It was just reported yesterday that the New Horizons Medical Institue in Athens, GA hired a convicted felon, who fleeced them for $55,000.
Wendy Steen Fischer was on parole from a 2009 conviction on charges she embezzled about $250,000 from two Athens medical practices, but officials at New Horizons Medical Institute were unaware of her rap sheet when they hired her in 2012.
They subjected Fischer to a nationwide criminal background check. Despite extensive national and local media coverage over the past couple years describing the risks associated with criminal database searches, this is what they relied on for Wendy’s background check, which came back “clean.”
Last April, the National Consumer Law Center issued a report called Broken Records, which brought greater public attention to the use of criminal databases and why they are unreliable for hiring decisions. This study was covered in several newspapers around the country.
Around that same time, a related article ran in USA Today.
And numerous, reputable background screening companies have blogged extensively about this issue.
With so much national and local media coverage, extensive blogging and other credible information sources on this issue, it’s hard to believe that so many companies are still relying on criminal database searches for their hiring decisions.
Giving companies the benefit of the doubt, we will cover this issue again. If you think any of your peers may be in the dark on this issue, we encourage you to share this blog with them so they can make safe, responsible hiring decisions in the future.
Nationwide criminal databases, which go by names like “National Sweep” or “Nationwide Review” or “NationScreen” or “Criminal SuperSearch” are privately owned databases that contain public records. Access to a database search is extremely affordable and the results come back instantly, which makes this search seem desirable.
However, consider this: all state and local level felony and misdemeanor crimes are prosecuted at the county level and the original, complete criminal record is stored at the county level.

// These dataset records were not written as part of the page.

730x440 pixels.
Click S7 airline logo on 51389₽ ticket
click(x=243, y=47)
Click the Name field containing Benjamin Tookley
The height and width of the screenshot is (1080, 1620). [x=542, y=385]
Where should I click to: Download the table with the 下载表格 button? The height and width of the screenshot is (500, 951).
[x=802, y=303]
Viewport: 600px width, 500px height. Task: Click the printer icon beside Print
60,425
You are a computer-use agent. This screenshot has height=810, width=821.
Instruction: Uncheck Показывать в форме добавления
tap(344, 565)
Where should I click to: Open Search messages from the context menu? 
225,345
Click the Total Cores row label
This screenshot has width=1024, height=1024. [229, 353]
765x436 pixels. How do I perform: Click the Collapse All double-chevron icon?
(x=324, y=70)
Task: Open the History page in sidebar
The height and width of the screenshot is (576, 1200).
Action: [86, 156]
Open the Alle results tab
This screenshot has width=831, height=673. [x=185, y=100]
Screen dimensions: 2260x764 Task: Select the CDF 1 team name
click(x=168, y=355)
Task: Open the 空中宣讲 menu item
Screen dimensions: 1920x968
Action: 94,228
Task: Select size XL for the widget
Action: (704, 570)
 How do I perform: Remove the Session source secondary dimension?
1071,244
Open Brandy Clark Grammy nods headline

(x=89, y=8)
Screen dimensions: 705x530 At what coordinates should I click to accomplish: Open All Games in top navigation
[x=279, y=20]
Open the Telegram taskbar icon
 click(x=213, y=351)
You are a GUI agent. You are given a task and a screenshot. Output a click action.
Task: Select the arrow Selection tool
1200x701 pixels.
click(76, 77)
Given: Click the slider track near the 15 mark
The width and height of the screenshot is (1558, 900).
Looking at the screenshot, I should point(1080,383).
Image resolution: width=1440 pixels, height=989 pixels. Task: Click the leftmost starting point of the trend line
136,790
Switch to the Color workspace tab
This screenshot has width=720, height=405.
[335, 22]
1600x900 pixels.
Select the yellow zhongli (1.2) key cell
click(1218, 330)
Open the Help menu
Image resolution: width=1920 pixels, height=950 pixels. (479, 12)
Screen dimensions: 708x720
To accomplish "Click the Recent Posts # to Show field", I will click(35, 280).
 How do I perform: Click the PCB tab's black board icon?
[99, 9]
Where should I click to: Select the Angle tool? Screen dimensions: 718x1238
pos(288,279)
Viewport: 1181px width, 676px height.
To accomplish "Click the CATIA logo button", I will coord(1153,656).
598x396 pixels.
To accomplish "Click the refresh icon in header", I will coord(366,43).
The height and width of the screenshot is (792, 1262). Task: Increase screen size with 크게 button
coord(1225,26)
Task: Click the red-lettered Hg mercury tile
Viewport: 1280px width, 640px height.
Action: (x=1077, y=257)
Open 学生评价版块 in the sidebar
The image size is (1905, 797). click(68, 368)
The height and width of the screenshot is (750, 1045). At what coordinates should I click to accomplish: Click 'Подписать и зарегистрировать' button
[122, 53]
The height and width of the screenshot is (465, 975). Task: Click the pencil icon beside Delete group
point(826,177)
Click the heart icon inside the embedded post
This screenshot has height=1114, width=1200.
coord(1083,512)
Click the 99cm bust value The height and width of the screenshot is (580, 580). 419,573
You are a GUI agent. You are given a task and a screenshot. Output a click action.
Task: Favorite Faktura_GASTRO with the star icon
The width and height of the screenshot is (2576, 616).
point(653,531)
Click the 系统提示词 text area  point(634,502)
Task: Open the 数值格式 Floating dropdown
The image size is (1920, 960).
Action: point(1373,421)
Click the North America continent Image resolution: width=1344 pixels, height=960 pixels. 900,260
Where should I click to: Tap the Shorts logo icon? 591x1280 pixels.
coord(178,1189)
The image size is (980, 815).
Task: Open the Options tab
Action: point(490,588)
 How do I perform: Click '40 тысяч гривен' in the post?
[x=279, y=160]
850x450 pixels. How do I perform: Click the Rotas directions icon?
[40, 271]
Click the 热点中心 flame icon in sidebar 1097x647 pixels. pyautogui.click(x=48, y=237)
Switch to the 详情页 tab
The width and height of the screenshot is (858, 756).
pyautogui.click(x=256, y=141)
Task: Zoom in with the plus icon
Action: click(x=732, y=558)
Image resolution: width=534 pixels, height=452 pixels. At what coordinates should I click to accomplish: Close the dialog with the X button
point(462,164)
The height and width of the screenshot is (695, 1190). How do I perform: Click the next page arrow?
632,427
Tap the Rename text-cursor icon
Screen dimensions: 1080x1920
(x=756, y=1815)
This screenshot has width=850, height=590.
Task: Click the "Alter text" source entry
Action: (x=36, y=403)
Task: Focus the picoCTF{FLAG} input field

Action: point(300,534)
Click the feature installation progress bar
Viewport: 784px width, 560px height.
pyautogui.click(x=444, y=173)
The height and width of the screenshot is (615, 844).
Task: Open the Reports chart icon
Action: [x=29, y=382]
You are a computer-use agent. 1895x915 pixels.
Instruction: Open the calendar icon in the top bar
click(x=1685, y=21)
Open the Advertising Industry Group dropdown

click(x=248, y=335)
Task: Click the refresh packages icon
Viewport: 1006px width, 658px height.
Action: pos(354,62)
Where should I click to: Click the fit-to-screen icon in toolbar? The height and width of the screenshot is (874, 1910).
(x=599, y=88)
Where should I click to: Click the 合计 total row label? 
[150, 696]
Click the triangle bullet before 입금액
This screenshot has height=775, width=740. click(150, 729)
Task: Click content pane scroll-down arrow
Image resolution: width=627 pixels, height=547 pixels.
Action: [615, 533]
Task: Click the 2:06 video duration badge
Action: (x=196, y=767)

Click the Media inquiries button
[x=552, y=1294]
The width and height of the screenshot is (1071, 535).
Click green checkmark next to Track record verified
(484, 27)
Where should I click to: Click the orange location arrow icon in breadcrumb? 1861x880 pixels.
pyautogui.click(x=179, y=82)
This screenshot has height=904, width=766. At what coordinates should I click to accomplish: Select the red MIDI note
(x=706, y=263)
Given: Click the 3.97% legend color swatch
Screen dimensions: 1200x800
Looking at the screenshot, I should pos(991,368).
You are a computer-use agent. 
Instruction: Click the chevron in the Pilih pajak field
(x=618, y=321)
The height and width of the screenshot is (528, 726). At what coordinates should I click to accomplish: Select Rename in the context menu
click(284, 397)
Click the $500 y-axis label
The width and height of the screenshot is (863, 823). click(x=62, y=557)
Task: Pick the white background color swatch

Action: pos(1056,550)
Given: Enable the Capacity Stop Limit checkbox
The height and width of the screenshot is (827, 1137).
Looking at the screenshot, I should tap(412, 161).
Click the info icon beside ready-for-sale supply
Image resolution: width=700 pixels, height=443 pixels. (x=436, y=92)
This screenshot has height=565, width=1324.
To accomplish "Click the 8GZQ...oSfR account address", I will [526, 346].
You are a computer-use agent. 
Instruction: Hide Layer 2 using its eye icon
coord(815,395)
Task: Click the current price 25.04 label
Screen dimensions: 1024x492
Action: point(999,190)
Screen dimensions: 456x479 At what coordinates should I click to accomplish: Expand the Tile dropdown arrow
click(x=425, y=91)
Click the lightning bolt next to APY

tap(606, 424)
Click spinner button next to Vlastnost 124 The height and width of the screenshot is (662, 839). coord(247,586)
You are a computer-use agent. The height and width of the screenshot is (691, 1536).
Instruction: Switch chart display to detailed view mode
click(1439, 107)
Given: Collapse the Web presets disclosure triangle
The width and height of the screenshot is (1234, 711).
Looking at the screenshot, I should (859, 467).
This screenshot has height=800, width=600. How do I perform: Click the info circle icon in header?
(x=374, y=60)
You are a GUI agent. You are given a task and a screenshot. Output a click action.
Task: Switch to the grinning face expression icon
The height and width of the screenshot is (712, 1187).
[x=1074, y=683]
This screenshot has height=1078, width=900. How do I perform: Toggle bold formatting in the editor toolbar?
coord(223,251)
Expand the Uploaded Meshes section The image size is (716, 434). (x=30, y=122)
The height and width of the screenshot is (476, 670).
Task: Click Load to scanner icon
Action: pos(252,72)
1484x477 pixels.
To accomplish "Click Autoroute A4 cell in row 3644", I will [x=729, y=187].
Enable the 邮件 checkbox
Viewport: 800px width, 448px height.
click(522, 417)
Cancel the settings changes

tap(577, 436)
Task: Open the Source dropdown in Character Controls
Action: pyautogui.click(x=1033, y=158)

Many counties upload their criminal records to privately owned public databases, but many do not. The fact is, there are no laws or regulations requiring counties to upload records to a database and if they do upload records, there are no laws or regulations requiring how frequently they do so.
Moreover, a county may not upload its records to a database, but it may share its records with the department of corrections, state police or other agencies, and one of these agencies may upload records to privately owned databases. In some cases, when the records are shared among agencies and ultimately uploaded to a database, they data may have been corrupted from extensive handling and multiple file transfers, resulting in a partial record or a completely inaccurate record.
All of this is further complicated by the fact that criminal records are filed by name and date of birth. Contrary to popular belief, criminal records are not filed by social security number.
With millions of people in America sharing the same name and date of birth, and with millions of others falling victim to identity theft, it’s quite common that a criminal database record will implicate the wrong person – especially if the data has somehow been corrupted.
In most cases, this all holds true for statewide criminal databases as well.
The safest approach is to run an address history search and then run a county criminal search in the counties where the person has lived. A county criminal search is conducted by a court researcher, who goes to the courthouse to obtain the record.
A criminal database search should ONLY be used as a pre-screening tool. This means, if you have a database search included in your background screening package and it reveals a criminal record, you should absolutely, unconditionally verify the accuracy by ordering the record from the originating court.
Likewise, if you rely solely on a criminal database search for background checks, there is a very good chance that someone with a criminal record may not show up in this search and you will get stung.
The bottom line here is that making hiring decisions based on criminal database searches will greatly increase your company’s exposure to direct harm, legal challenges and reputation problems. This is precisely what happened to New Horizons Medical Institute.
Don’t let this happen to your company too.